Since the MAS’s release, overall sales haven’t lived up to internal expectations. Many developers have come forward along with research/figures to support the fact the profits aren’t as impressive as many assume. Thus many developers push their apps independently (and via the MAS if approved) in order to bolster sales. Top ten “Paid For…” doesn’t necessarily mean the developer is making decent, or even reasonable, profits. It’s a bit of a misnomer.

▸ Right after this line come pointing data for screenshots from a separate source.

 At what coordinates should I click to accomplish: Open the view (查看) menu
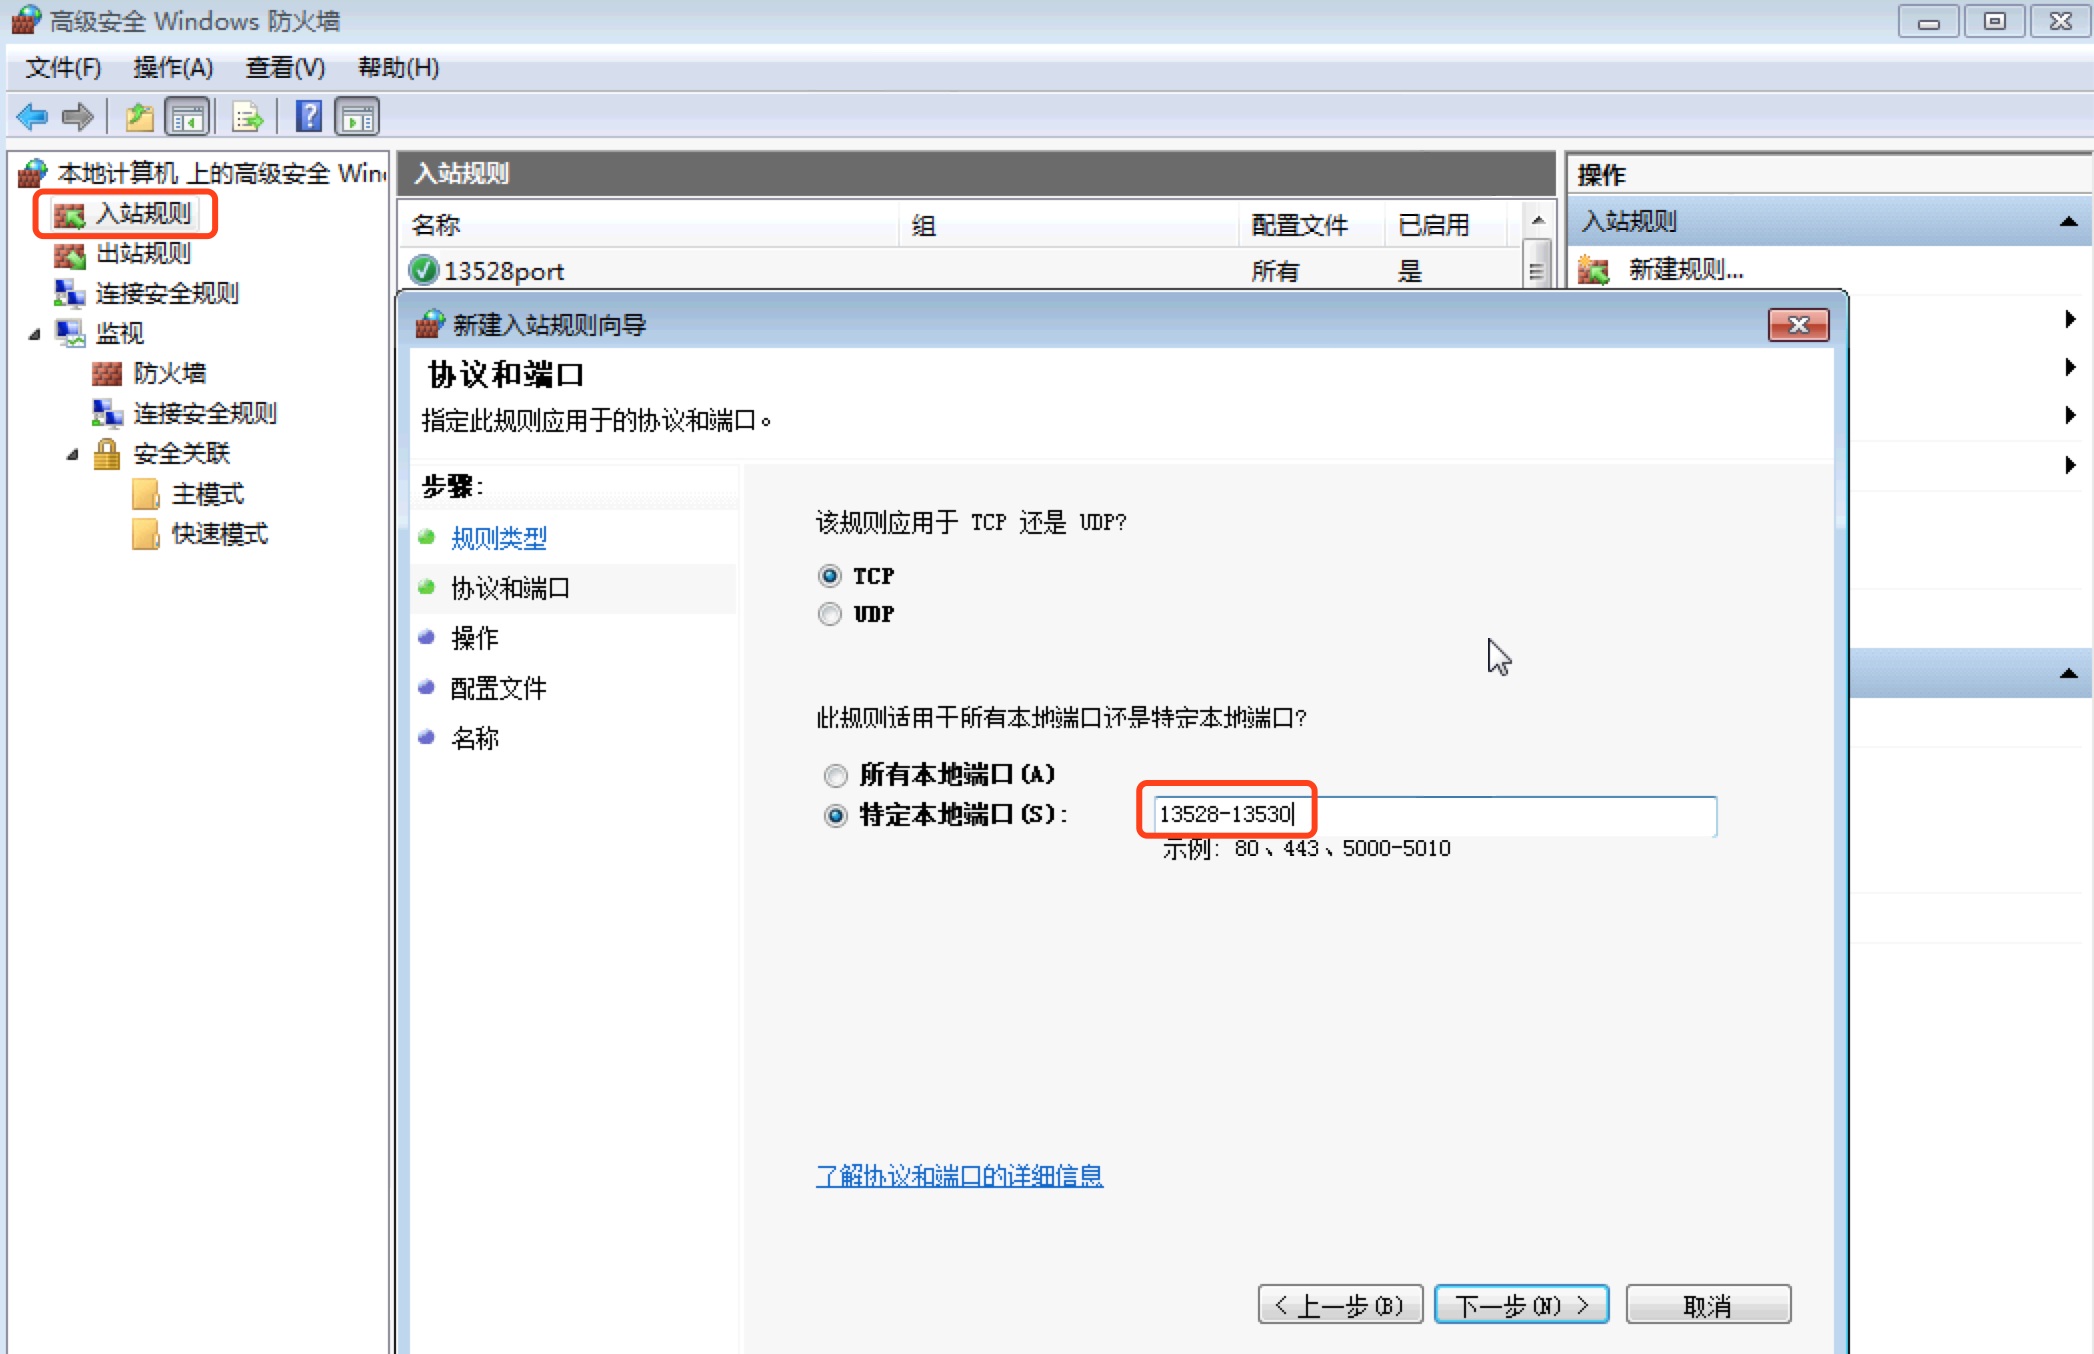[285, 68]
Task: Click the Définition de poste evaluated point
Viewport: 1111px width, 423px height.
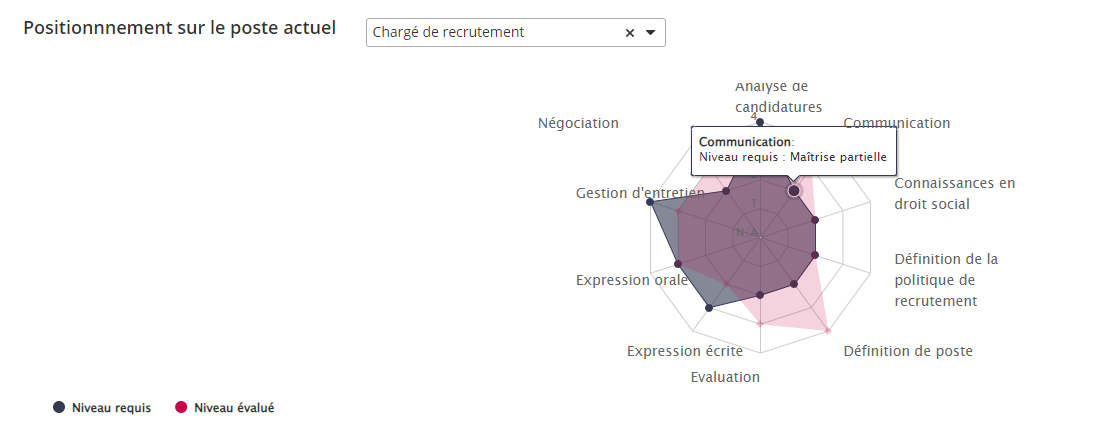Action: (829, 330)
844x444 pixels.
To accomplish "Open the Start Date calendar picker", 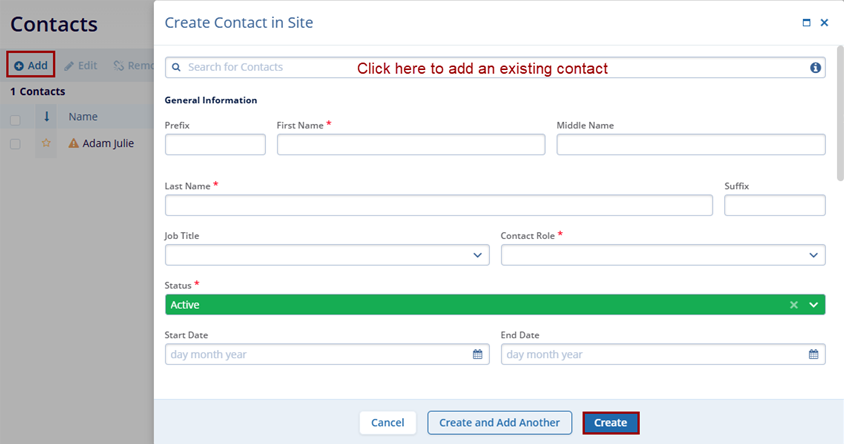I will [477, 354].
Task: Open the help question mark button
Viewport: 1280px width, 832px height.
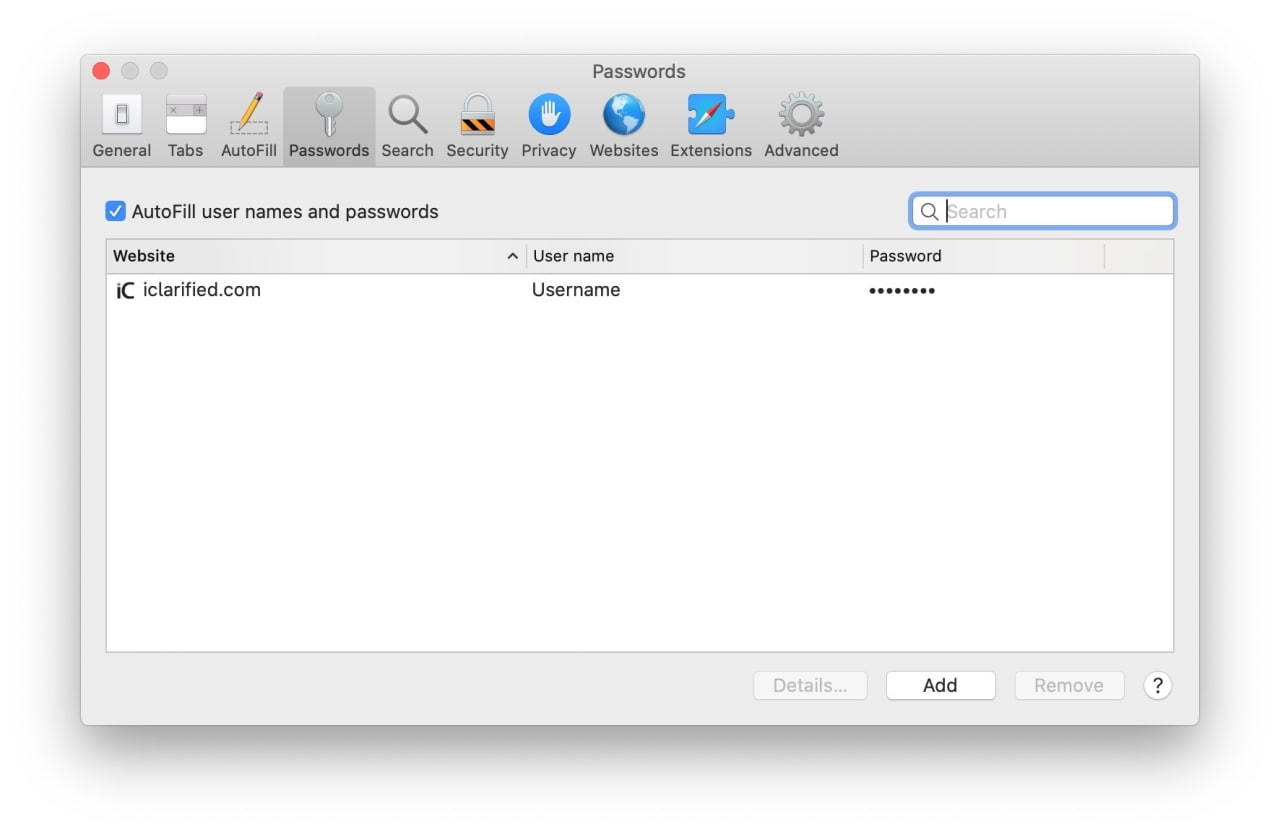Action: tap(1157, 686)
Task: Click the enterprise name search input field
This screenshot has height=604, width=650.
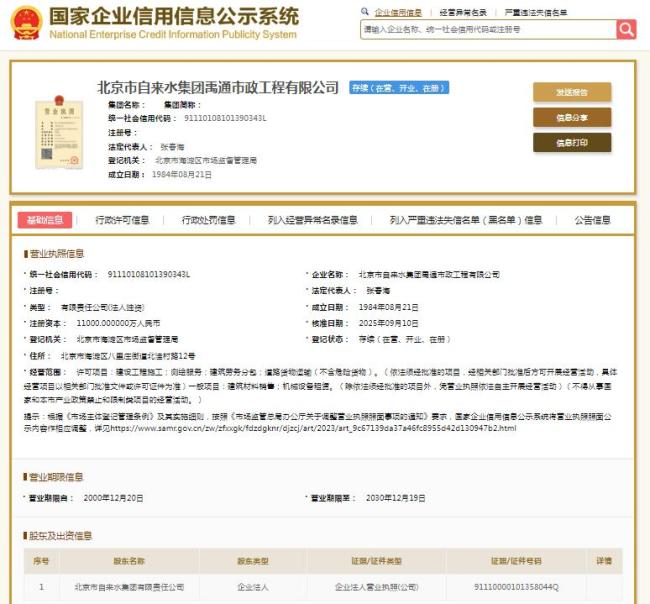Action: [x=487, y=30]
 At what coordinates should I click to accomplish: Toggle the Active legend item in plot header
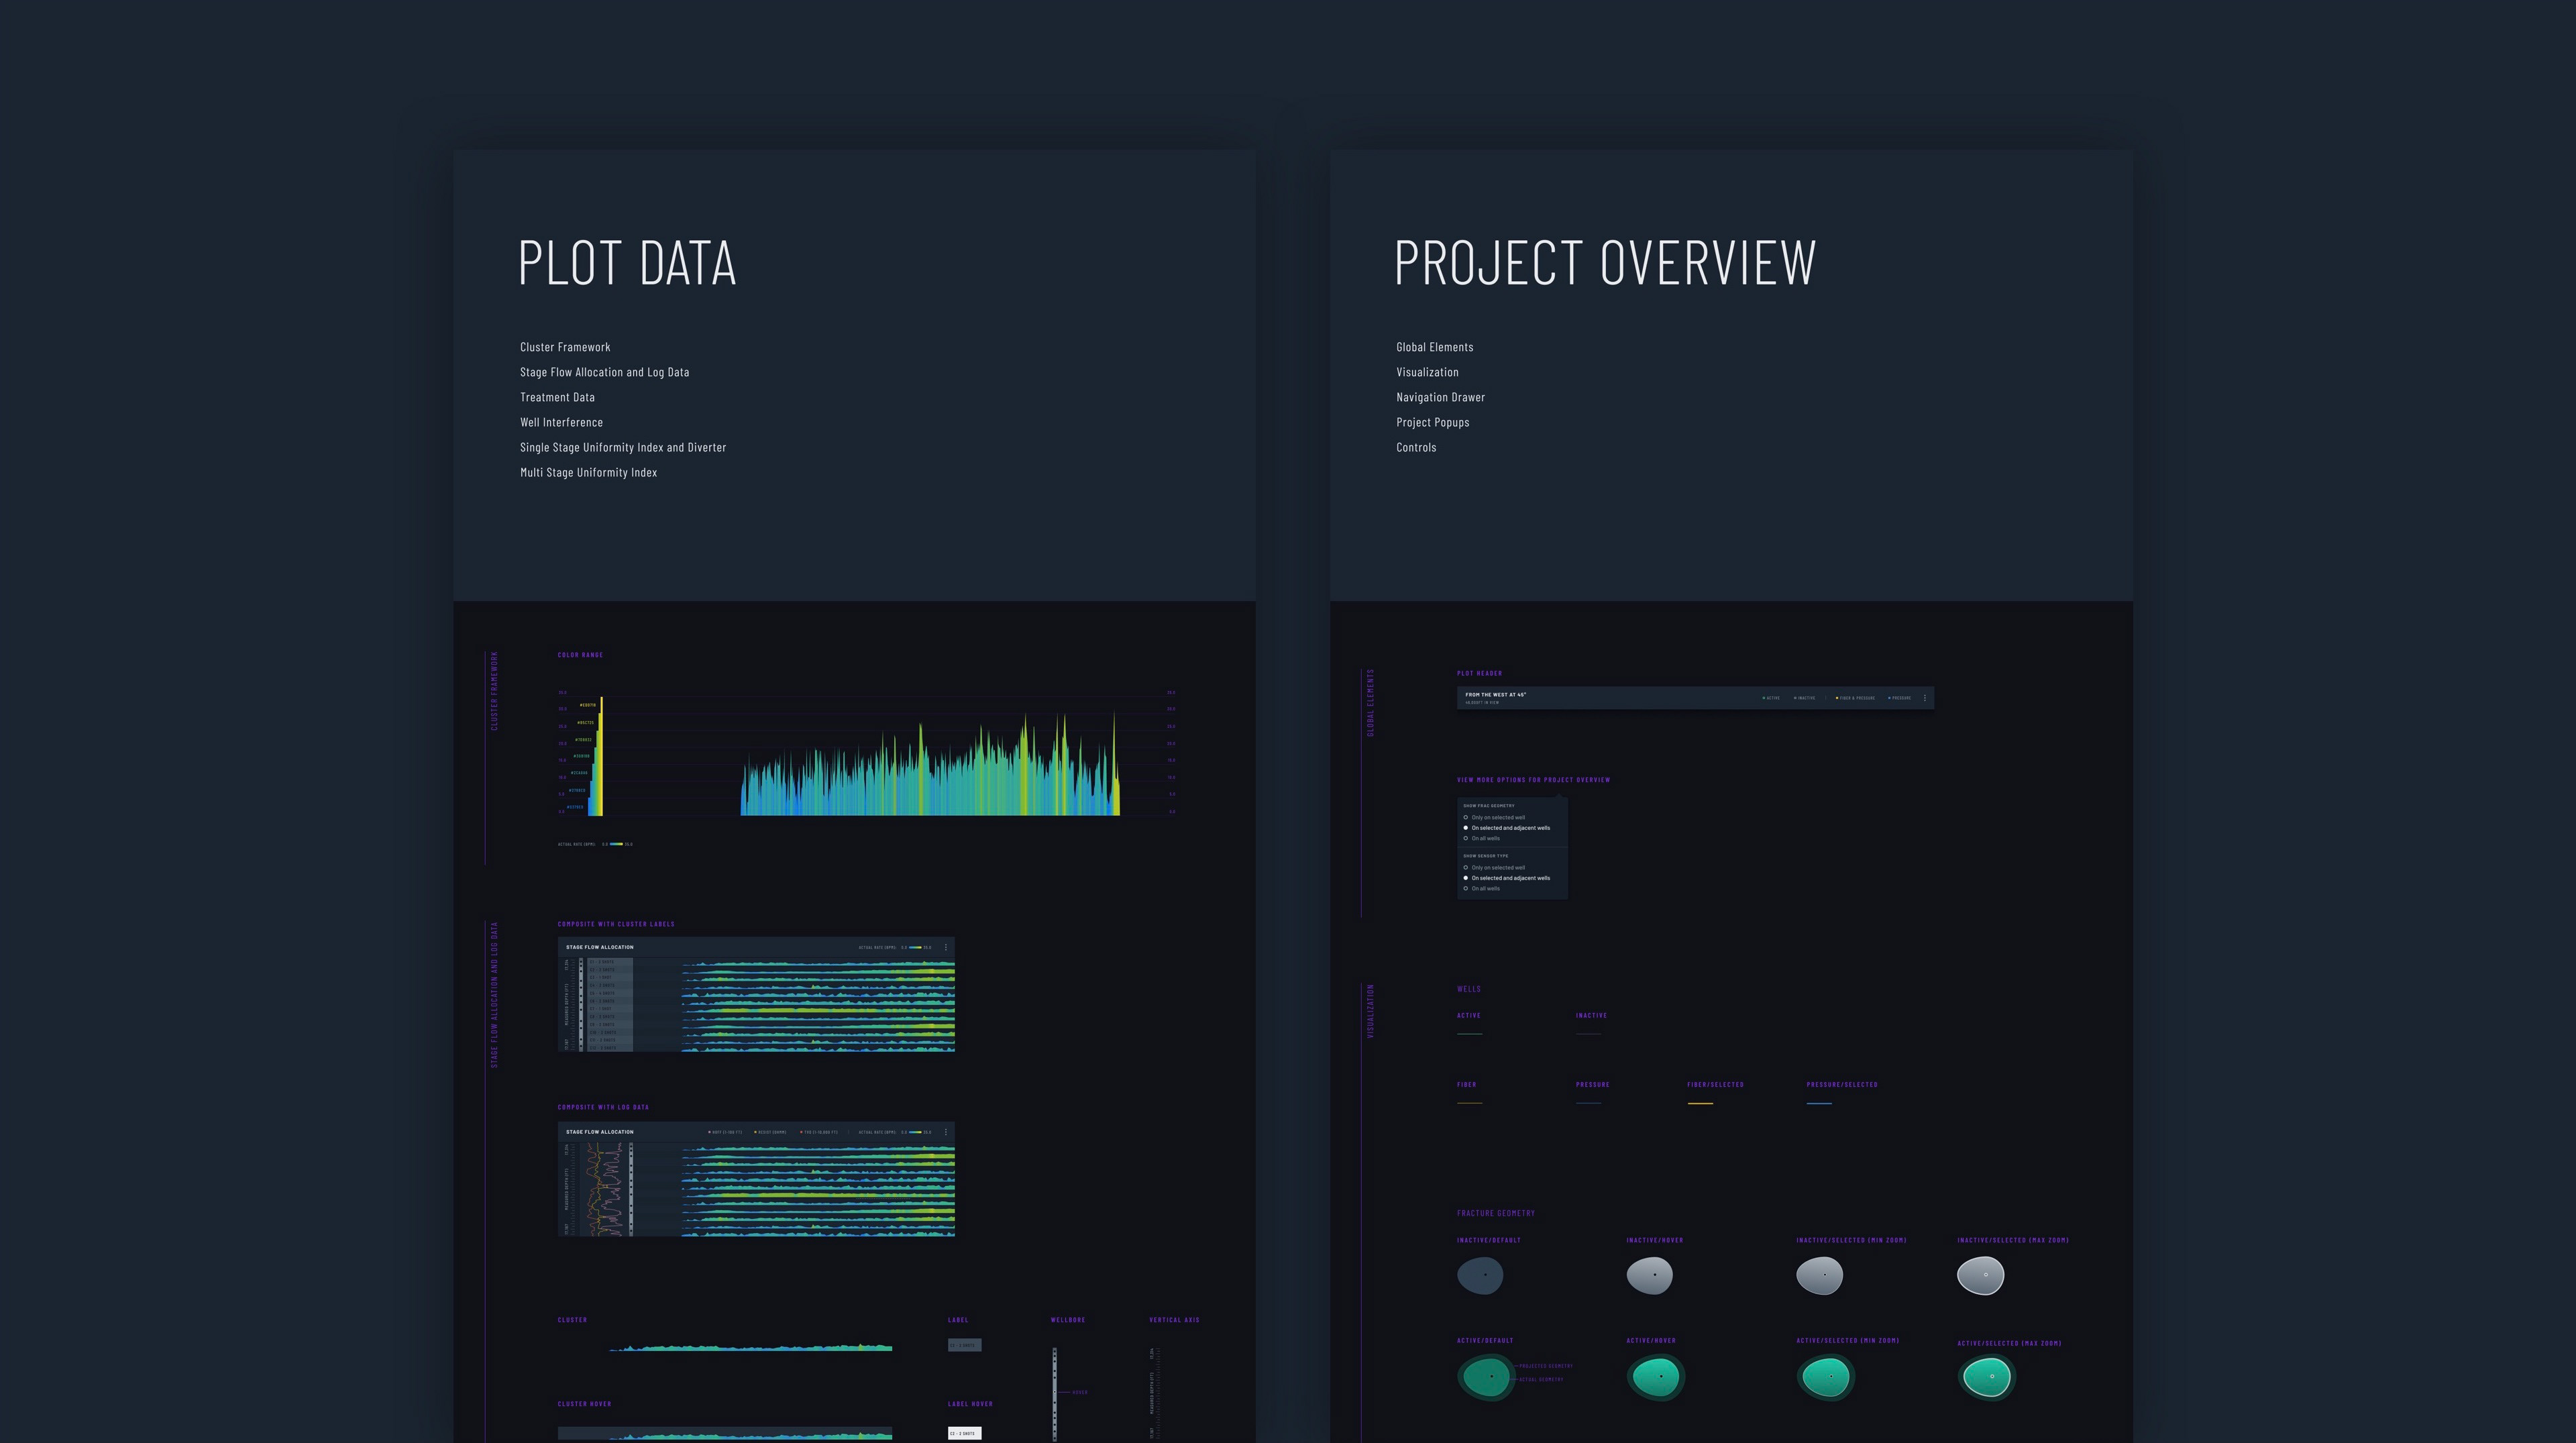click(1772, 698)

Marketing has been developing methods to entice developers to utilize the MAS. SIP and lowering Apple’s percentage being two convenient means, many others are on the table. Additionally, aside from boasting YOY records compared to iOS sales, it would allow Apple more control over what app’s are approved as OS X engineering has sidelined proposed core system features that some developers have already implemented. This is mostly frustrating as unforeseen applications made it difficult to implement similar/exact key components into OS X. As OS X is a tightly integrated system, one key feature that depends on another which is either available third party and/or via MAS (approved without foresight) has resulted in sidelining many projects. Cannot name it for obvious reasons but some will know it, one app in particular that adds an iOS style panel similar to Notification Center resulted in engineering placing this feature on hold. This OS X feature was to be integrated with iOS devices akin to Handoff and Continuity.
There are many reasons for Apple’s desire to better control third party app’s running in OS X. As they have no direct [legal] control regarding non MAS third party applications (including pirated apps), which may result in security comprises to OS X feature integration and lower than expected MAS sales, SIP and possibly locking out third party application installations may be the steps towards these goals. Currently, allowing apps downloaded from the MAS is the default setting in OS X. That may change once Apple formulates an enticing prospect for such developers to utilize their system, thereby lessening possible outrage.
Again, this is all hearsay and I never wrote this and I love your app.